» **TO BE DONE**:
Copy the material below word for word, starting at the line that contains "You are a computer-use agent." and stopping after the line that contains "click(60, 92)". Leave the pictures out of your copy.
## Start MATERIAL TO PROCESS
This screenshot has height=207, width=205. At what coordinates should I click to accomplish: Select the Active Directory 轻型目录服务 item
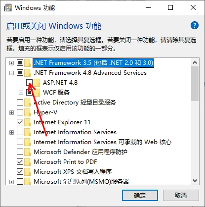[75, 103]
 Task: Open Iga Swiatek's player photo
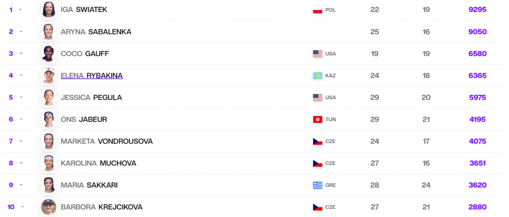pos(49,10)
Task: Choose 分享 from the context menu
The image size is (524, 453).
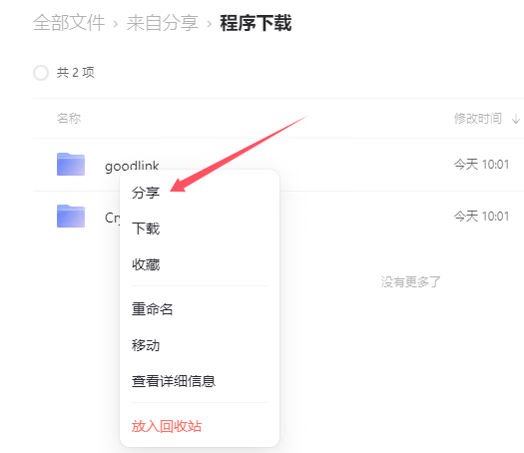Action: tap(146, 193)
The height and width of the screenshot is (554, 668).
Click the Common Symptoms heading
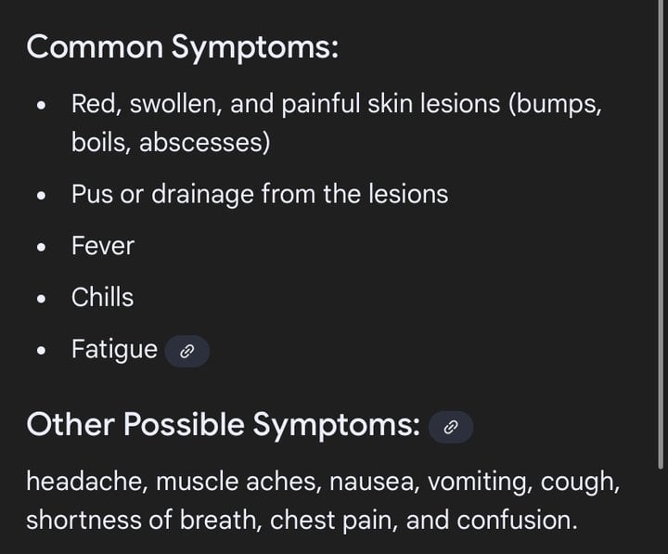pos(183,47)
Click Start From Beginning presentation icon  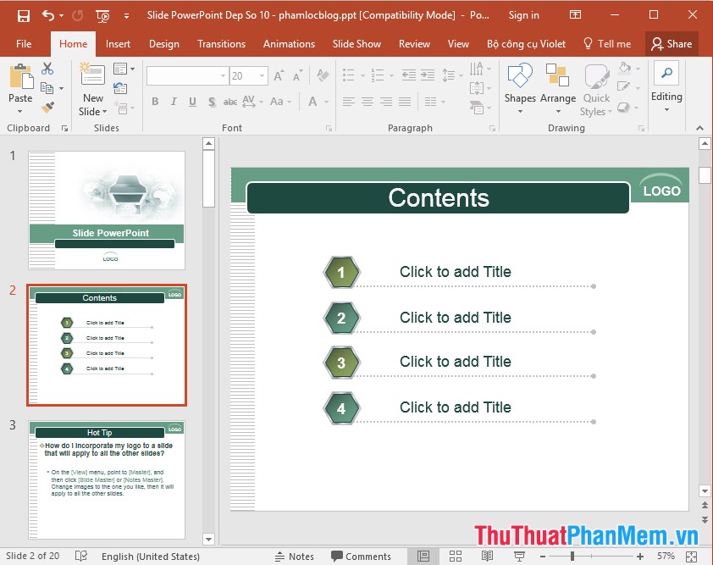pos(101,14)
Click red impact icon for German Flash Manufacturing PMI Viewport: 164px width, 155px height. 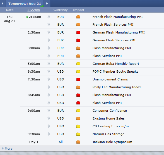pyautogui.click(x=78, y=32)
## End MATERIAL TO PROCESS
## Start MATERIAL TO PROCESS
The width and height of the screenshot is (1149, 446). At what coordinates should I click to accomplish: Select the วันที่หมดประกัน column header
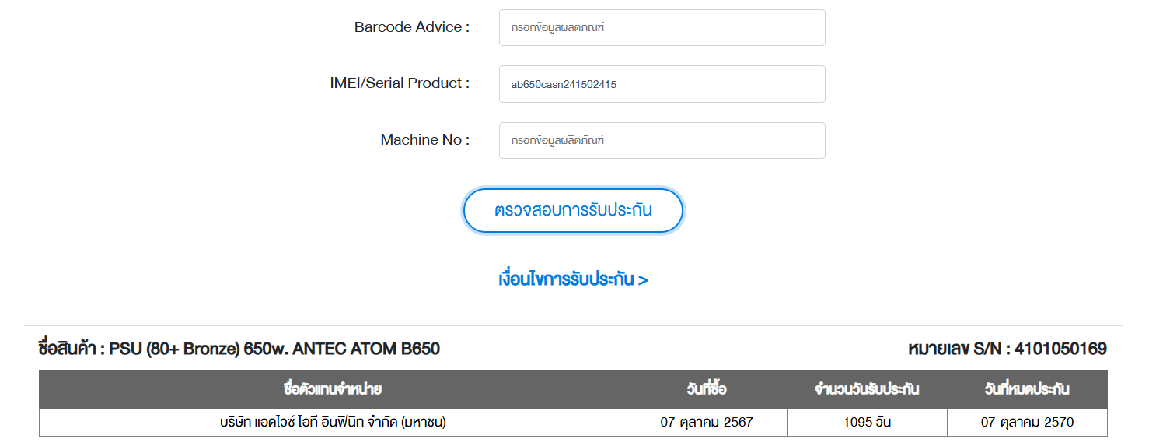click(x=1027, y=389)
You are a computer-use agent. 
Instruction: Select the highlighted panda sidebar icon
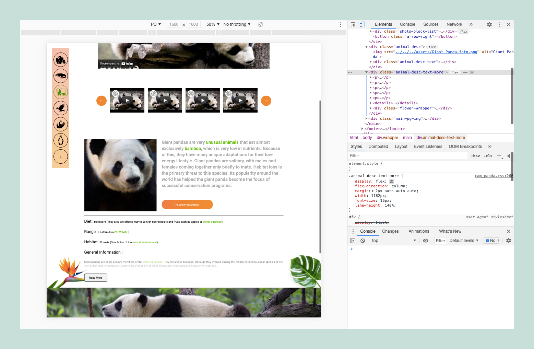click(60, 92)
## End MATERIAL TO PROCESS
## Start MATERIAL TO PROCESS
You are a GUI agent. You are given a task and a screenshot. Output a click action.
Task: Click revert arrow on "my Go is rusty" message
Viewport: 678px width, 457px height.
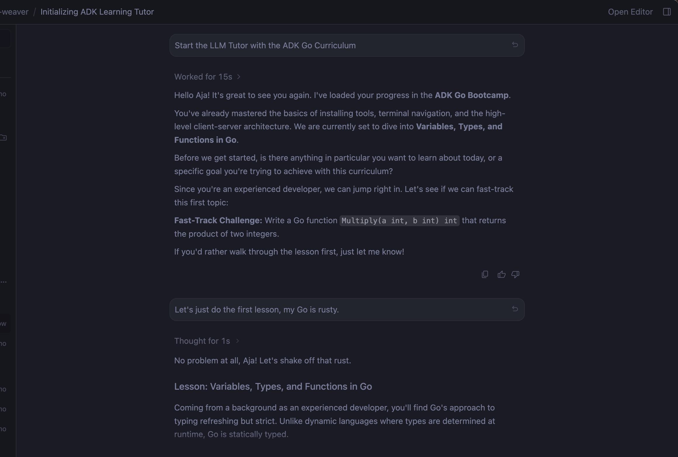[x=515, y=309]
## End MATERIAL TO PROCESS
» **EXPECTED OUTPUT**:
You are a computer-use agent. 
Instruction: Select the highlighted panda sidebar icon
click(60, 92)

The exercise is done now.